Collected data:

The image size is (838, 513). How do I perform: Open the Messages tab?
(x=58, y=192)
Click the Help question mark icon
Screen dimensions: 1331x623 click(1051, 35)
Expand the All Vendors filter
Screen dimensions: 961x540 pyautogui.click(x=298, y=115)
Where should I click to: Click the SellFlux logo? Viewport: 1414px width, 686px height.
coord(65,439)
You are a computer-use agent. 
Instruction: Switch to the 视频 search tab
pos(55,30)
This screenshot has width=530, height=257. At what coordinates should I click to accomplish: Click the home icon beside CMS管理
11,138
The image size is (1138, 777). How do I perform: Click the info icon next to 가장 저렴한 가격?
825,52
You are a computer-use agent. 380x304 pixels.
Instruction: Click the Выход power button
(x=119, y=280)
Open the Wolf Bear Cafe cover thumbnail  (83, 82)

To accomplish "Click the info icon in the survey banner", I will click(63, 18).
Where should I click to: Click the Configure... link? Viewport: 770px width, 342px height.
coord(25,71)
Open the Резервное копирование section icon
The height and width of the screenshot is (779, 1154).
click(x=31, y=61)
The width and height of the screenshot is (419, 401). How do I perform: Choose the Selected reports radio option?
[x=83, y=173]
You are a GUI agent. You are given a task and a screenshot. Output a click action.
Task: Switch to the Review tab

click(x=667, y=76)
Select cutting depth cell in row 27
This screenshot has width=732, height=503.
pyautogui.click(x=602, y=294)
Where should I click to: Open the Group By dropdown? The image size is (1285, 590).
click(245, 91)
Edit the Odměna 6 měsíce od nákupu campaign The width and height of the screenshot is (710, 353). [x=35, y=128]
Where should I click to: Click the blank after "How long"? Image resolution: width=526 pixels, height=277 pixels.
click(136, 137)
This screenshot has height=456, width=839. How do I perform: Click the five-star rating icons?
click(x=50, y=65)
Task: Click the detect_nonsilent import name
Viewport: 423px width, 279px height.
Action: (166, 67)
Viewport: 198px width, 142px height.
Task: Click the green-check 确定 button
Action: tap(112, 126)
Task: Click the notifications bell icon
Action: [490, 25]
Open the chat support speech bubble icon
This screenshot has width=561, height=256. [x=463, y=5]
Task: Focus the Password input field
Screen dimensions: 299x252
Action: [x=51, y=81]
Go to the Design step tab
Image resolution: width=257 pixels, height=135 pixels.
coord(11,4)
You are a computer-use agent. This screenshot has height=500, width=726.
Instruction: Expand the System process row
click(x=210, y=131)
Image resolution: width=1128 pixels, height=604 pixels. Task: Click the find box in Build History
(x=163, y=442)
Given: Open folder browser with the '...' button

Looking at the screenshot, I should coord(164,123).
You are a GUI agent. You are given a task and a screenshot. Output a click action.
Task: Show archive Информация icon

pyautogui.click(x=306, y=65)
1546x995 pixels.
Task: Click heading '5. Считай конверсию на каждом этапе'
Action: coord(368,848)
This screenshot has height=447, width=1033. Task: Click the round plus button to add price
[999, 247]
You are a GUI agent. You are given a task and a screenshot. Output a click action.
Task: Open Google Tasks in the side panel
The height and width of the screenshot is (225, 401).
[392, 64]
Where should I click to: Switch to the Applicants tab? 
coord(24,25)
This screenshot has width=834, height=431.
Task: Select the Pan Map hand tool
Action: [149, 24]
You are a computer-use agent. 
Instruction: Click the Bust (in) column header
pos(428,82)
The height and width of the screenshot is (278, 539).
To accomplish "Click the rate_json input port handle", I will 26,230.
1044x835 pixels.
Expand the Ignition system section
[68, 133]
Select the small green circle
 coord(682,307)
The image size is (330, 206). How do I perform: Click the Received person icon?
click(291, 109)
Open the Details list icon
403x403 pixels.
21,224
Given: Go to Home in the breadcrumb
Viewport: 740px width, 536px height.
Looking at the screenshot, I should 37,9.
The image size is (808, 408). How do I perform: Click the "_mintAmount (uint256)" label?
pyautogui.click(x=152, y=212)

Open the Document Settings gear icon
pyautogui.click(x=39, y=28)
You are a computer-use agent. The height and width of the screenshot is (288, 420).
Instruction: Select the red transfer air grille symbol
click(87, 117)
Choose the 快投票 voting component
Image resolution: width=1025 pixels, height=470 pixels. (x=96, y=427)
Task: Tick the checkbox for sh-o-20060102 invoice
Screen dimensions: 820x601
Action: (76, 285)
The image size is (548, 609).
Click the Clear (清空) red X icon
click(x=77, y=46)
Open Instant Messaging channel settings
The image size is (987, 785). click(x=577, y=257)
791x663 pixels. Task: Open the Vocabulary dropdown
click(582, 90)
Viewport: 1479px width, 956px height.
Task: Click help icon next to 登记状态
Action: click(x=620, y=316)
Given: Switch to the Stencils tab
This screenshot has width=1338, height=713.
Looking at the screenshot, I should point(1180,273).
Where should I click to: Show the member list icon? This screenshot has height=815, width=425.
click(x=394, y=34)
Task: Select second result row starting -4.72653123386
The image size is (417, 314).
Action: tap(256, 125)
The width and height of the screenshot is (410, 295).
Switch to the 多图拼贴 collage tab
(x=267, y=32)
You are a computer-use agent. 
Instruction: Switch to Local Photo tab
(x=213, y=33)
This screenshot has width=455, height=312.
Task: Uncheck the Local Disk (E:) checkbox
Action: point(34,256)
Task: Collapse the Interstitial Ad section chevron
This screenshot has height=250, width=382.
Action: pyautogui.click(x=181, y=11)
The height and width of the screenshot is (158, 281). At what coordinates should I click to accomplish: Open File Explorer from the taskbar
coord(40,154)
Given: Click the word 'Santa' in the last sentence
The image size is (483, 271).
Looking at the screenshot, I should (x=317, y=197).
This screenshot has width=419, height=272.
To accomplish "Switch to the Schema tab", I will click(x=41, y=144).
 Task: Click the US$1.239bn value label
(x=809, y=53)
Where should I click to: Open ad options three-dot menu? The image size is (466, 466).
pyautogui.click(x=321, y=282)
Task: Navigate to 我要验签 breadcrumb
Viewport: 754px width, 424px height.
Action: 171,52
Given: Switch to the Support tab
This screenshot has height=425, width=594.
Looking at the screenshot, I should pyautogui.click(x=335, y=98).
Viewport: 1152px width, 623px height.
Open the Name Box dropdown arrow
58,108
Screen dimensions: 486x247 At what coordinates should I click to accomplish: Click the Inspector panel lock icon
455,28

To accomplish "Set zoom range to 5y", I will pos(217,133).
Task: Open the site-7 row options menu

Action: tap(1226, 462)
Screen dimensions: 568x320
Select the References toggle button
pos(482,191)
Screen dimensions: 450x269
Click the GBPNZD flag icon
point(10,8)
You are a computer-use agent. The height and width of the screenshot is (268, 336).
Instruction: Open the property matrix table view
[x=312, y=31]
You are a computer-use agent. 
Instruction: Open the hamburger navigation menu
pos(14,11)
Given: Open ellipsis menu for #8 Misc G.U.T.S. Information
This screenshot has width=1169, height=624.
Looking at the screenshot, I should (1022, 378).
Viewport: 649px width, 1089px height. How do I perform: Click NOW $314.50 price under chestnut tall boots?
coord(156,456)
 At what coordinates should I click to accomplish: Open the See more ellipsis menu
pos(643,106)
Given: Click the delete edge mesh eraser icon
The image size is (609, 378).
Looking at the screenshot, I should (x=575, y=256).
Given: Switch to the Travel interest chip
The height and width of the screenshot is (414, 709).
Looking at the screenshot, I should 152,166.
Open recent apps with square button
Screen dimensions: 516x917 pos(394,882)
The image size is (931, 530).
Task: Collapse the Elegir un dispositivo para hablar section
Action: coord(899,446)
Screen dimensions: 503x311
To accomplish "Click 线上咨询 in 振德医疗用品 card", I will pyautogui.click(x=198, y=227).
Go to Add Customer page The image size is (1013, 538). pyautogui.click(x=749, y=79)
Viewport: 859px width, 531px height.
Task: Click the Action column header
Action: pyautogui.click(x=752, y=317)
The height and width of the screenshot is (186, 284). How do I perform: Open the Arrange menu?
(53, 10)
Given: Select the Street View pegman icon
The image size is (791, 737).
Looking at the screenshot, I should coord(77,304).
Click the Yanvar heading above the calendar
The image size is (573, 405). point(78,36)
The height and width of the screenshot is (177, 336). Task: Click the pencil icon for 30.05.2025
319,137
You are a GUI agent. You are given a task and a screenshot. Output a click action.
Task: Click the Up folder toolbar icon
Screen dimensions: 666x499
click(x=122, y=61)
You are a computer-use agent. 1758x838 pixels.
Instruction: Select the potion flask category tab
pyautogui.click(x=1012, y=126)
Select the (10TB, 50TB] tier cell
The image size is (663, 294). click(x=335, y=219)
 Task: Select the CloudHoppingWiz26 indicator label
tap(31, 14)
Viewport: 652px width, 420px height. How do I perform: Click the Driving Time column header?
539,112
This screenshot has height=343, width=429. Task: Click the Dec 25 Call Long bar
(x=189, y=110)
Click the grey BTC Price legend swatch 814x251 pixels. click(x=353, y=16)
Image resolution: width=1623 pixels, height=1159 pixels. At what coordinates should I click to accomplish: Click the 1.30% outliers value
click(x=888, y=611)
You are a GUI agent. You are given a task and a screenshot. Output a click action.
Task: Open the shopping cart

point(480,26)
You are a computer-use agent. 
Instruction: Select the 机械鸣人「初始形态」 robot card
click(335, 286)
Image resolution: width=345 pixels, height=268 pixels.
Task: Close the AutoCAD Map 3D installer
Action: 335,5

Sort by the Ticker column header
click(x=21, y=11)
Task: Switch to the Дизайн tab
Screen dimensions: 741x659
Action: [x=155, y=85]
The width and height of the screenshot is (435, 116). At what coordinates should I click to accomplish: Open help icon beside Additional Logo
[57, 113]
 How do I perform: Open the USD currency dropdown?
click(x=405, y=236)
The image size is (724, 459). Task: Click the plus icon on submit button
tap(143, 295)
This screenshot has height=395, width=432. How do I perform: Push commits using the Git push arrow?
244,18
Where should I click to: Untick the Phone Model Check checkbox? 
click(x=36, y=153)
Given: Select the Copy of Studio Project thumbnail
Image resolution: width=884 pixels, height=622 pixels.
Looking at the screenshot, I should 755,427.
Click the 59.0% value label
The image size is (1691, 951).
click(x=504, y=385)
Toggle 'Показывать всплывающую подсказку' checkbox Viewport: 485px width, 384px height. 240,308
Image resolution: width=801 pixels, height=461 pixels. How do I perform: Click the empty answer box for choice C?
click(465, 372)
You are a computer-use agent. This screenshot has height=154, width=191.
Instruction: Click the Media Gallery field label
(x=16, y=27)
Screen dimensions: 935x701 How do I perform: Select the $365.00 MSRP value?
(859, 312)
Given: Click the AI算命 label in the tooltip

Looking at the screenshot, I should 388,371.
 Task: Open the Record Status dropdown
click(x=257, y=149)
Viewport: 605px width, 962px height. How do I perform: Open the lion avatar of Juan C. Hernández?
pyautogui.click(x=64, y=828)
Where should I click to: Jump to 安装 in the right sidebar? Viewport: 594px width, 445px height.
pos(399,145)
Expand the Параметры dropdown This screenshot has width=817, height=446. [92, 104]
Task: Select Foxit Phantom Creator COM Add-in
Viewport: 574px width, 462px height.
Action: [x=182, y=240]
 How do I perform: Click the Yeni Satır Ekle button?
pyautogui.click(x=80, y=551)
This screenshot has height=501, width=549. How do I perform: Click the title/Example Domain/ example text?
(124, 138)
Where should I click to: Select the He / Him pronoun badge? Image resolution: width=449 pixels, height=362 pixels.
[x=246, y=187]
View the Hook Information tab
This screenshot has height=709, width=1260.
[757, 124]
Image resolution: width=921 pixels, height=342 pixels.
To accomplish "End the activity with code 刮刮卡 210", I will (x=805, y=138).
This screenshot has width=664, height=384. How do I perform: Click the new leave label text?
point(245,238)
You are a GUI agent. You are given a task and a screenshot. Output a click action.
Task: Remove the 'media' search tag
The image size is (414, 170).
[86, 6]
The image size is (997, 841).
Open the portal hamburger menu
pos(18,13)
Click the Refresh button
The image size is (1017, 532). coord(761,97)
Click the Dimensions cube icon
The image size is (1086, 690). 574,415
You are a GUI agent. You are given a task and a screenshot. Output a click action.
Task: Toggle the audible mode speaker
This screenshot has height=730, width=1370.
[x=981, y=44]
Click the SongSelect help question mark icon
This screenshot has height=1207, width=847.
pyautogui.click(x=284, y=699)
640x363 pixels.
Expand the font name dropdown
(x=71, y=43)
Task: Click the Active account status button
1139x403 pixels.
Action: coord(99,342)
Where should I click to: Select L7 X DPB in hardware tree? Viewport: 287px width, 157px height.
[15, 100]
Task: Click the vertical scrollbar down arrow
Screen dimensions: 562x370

» THE TASK
From the entries above, copy out every line where the string "thumbnail" appears.

» OUTPUT FOR THIS TASK
Open the Wolf Bear Cafe cover thumbnail  (83, 82)
Given: Select the Copy of Studio Project thumbnail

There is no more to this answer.